Re: $ebcdic missing 8 bytes with locale off

I do not think there is any need for you to worry about translation if you can get DB2 to convert to HEX and then convert back from HEX to binary.

So if you perform this query.

proc sql ;

connect to odbc (.....);

create table sasdata as

select input(hexfield,$hex512.) as field

from connection to odbc

(select hex(field) as hexfield from .... )

;

quit;

Then you should have the data back as it was originally .

Then you could process the first 7 bytes using:

data want ;

  set sasdata;

  category = input(substr(field,1,1),$ebcdic1.);

  value = input(substr(field,2,6),s370fpd6.2);

run;

View solution in original post


All Replies
Trusted Advisor
Posts: 3,212

Re: $ebcdic missing 8 bytes with locale off

Please explain your issue more in detail.

There are chars in Ebcdic that cannot be converted to Ascii. Tey are mostly faked ( not sign, cent sign) the special control chars (eof,lf,cr) also having issues.

You could use utf-8 as used at Windows/office Html, but the mainframe is not supporting that.  That issue-s are part of NLS, see:SAS(R) 9.4 National Language Support (NLS): Reference Guide, Second Edition as both sides codepages are important.
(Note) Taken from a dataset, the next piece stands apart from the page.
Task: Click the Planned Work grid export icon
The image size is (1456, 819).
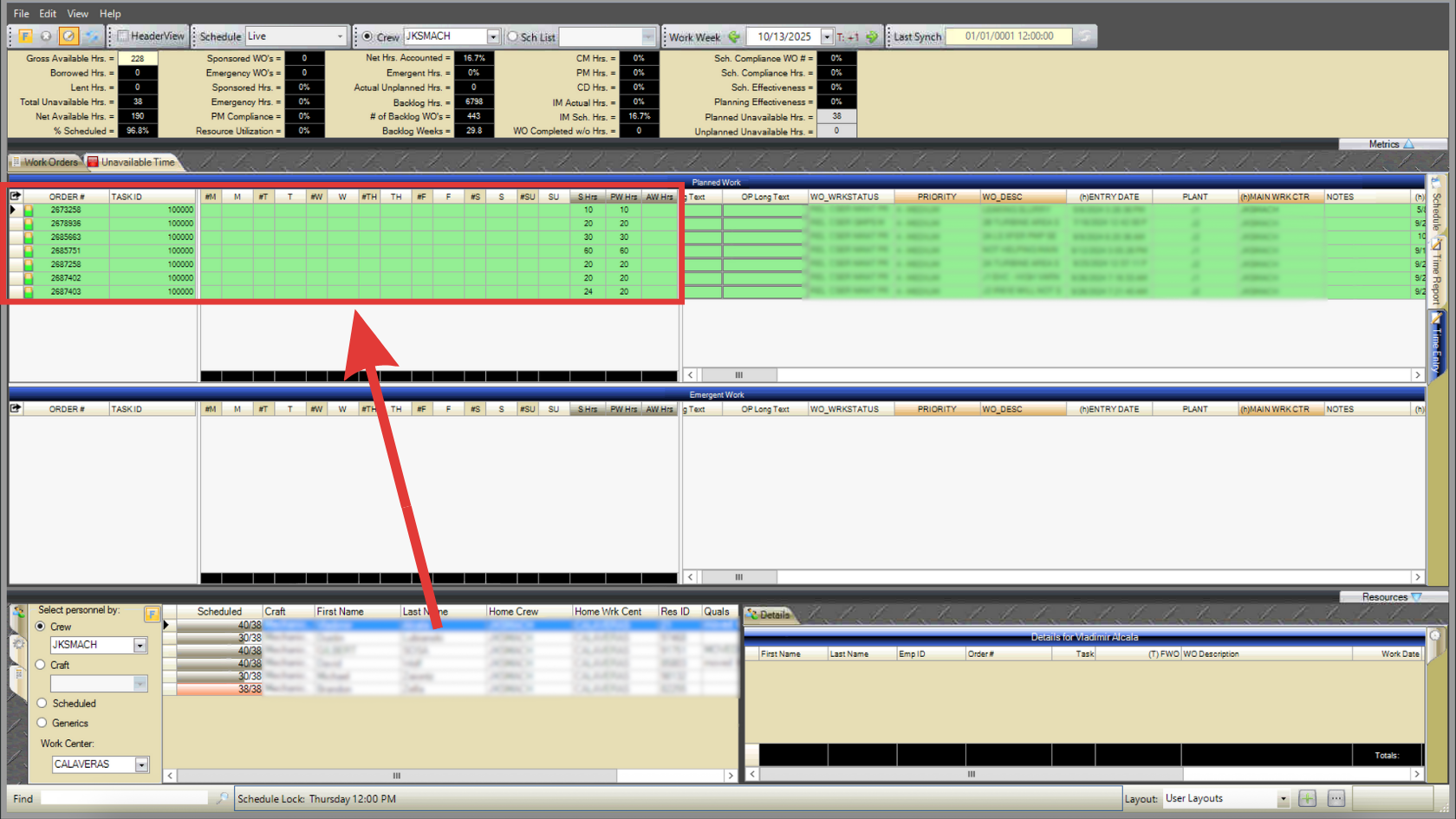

By the way the latin1 charset of Windows (java) is not the same as that of Unix based ones.

You could get traumatized.

---->-- ja karman --<-----
Frequent Contributor
Posts: 124

Re: $ebcdic missing 8 bytes with locale off

Jaap, this is about as simple as I can get it...

data _null_ ;

    ascii_hex = put(byte(10),$hex2.) ;

    ebcdic_hex = put(put(byte(10),$ebcdic.),$hex2.) ;

    put 'ascii_hex for decimal value 10 = ' ascii_hex ;

    put 'ebcdic_hex using $ebcdic. = ' ebcdic_hex ', but it should be 25' ;

run ; quit ;

There are 8 codepoints not properly translating when using the $ebcdic format with locale= turned off.  This is just a visual of decimal value 10 (ascii code point '0A').  It should map to ebcdic codepoint '25', but the $ebcdic format maps it to '15'.  The other decimal values not properly translating, as per IBM_037 are 91, 93, 94, 133, 168, 172, and 221)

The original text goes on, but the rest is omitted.